[[ Text excerpt, beginning ]]

They never exchanged numbers, and never quite had the chance to properly meet. He still worked at the diner, but different hours and the two hadn’t been running into each other. Then, on New Year’s Eve in 2007, Posladek—armed with some liquid courage—took action. “I was super drunk and was like, ‘I’m never gonna see that guy again!’” she says. “And I didn’t know how to find [him], so I wrote a Missed Connection.” A friend of Sykora’s saw the post, which mentioned the diner and the blue whale tattoo on his forearm. The rest is the stuff of urban legend: they married in 2010 and are currently expecting their second child together.
Of course, Sykora and Posladek’s story is an anomaly, especially for Missed Connections. Like any other first date, a Missed Connections encounter can be just plain bad. Luis Paez-Pumar, the 28-year-old sports editor at Remezcla, says: “I had one written about me and I actually went through with texting and meeting up. It went… poorly.” Paez-Pumar met his missed connection at a concert, and after chatting with them for 15 minutes, had to leave. He was curious, and later went on Missed Connections and saw himself there (“tall dude wearing Screaming Females shirt). Eventually they ended up meeting, and, after she wondered aloud why he was out with her because “it sure seems like you’re gay,” she went in for a kiss, much to his surprise. “It was also the last missed connection I ever even searched for,” Paez-Pumar laughs.
Others, as detailed in a particularly harrowing New York Times Modern Love story, use Missed Connections not to find a particular person but by posting generally about appearance and place in the hopes of finding someone who fits their type and, perhaps, thinks they’ve already looked longingly at one another.
So many tricky factors are at play in this forum—which, perhaps, is part of its appeal. You have to have an encounter with a stranger that’s distinctive enough to recognize in the dozens of daily posts. Your alluring stranger also needs to be scrolling through the site—and then they need to have the guts or interest to respond. Still, if you do find each other, there’s the ultimate satisfaction of knowing that it’s still possible for people to connect in real life and then take it online, not the other way around.

[[ Text excerpt, end ]]

| Tasks to perform |
(a) Answer these questions from the Missed Connections text:
(i) In what year did Sykora and Posladek marry?
(ii) Where did Paez-Pumar first meet the person who wrote a Missed Connection about him?
(iii) Besides having a distinctive encounter, what does the alluring stranger need to be doing on the site?
(b) Summarize the Missed Connections text in two sentences.
(c) Please rewrite the paragraph of the Missed Connections text that begins "So many tricky factors" as a short list that keeps its main facts.
The entries that come next have nothing to do with the Missed Connections text.

[[ Raw data, beginning ]]

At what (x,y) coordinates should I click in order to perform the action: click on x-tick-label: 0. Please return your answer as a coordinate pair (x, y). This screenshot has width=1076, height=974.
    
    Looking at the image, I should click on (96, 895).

[[ Raw data, end ]]
[[ Raw data, beginning ]]

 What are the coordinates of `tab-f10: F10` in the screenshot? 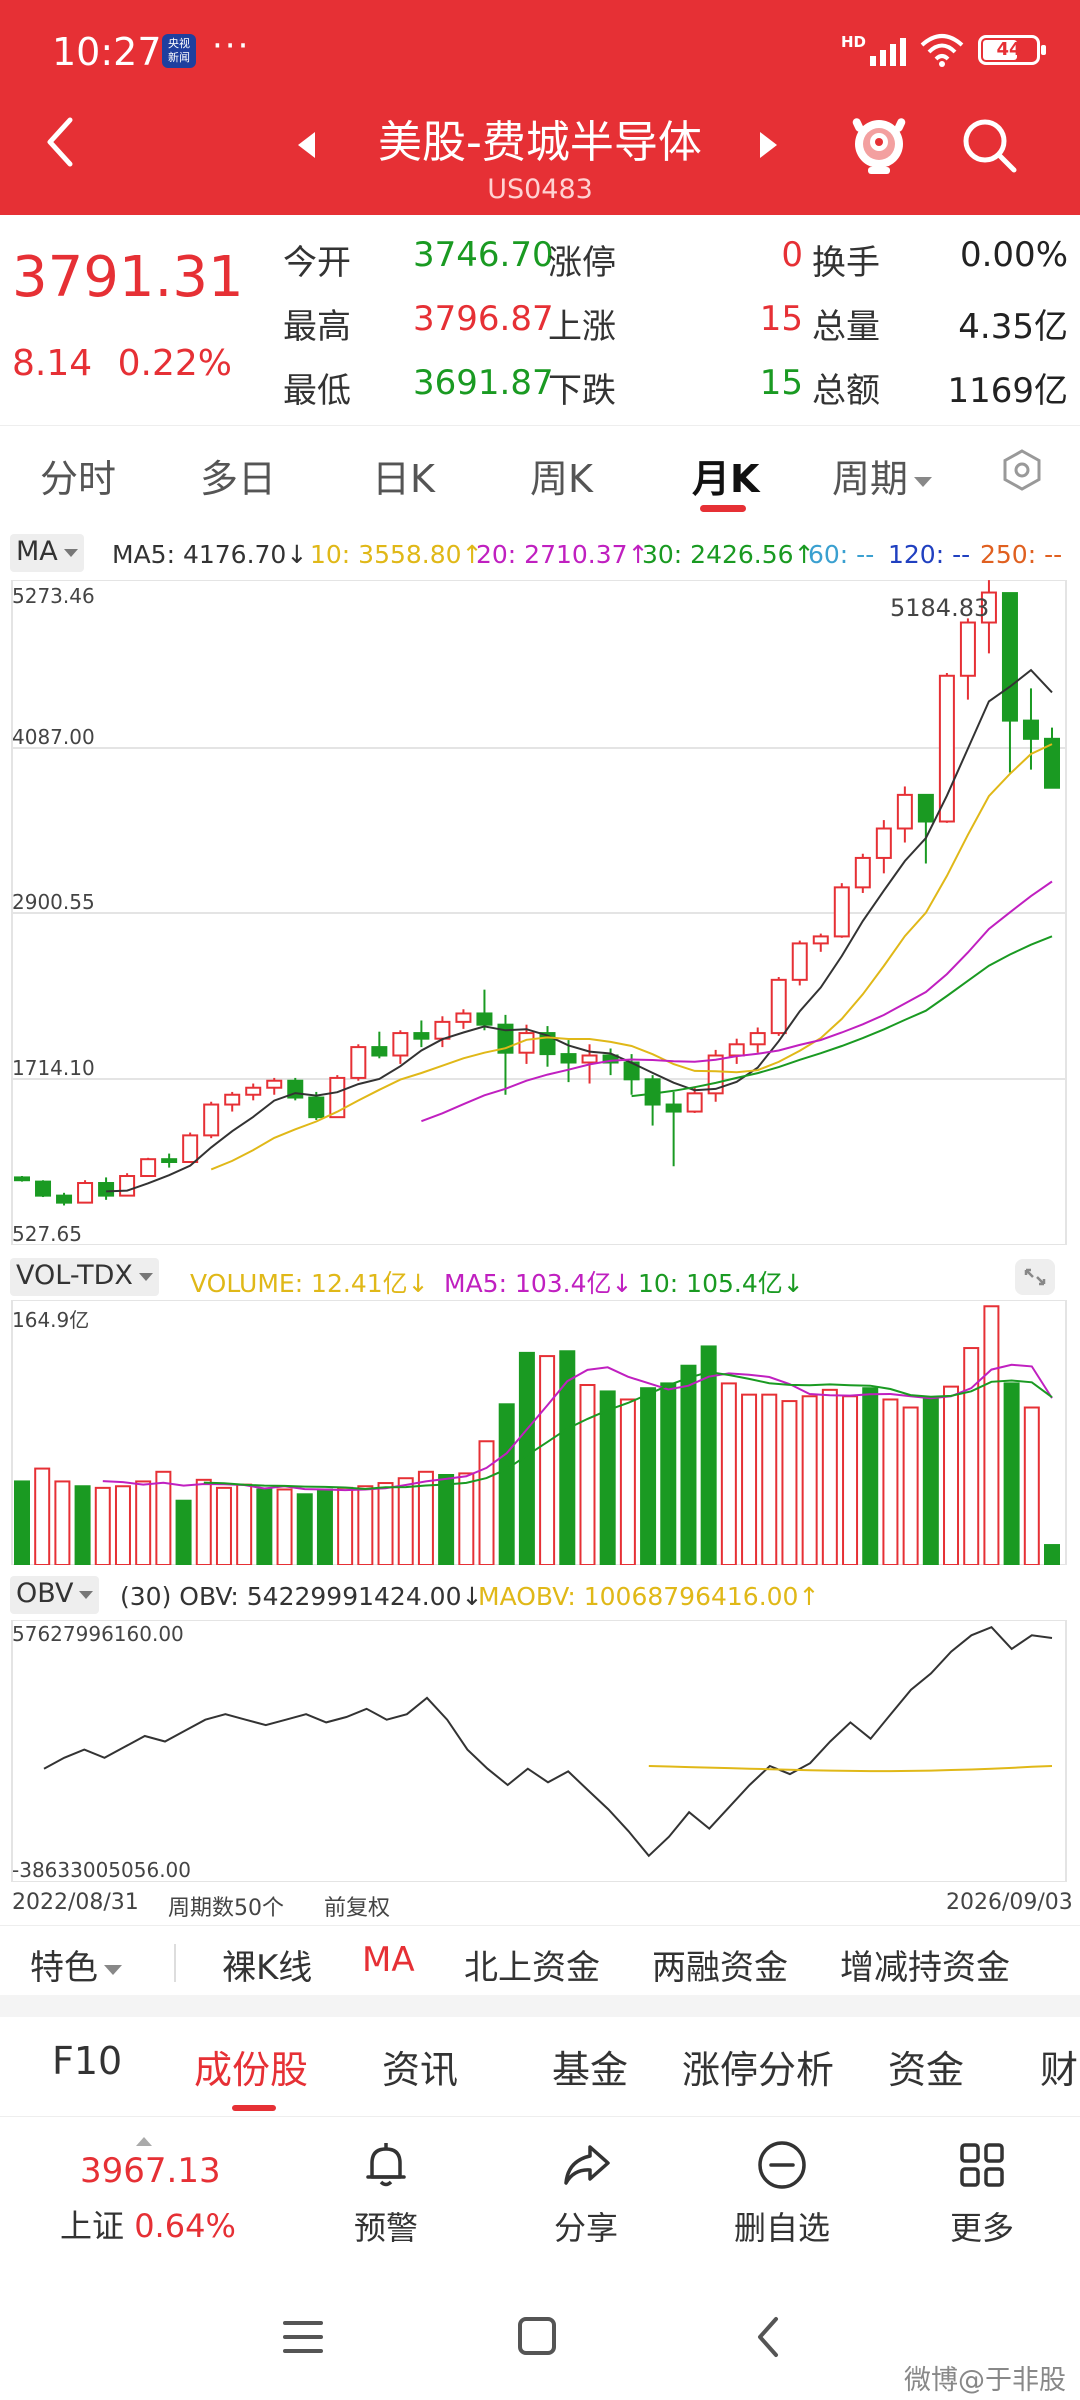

[[ Raw data, end ]]
[[ Raw data, beginning ]]

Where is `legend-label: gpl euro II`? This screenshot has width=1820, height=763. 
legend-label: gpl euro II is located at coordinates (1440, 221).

[[ Raw data, end ]]

| Answer set |
(a)
(i) 2010
(ii) At a concert
(iii) Scrolling through the site

(b) After Posladek wrote a Missed Connection on New Year's Eve in 2007 mentioning the diner and Sykora's blue whale tattoo, a friend of his saw it, and the two married in 2010. Their story is an anomaly, since such encounters can go badly, as Paez-Pumar's did, and the forum depends on many tricky factors, though finding each other shows that people can still connect in real life first and then take it online.

(c)
- Many tricky factors are at play in the forum, which may be part of its appeal.
- The encounter with a stranger has to be distinctive enough to recognize among dozens of daily posts.
- The stranger must be scrolling through the site.
- The stranger must then have the guts or interest to respond.
- If the two do find each other, there is the satisfaction of knowing people can still connect in real life and then take it online, not the other way around.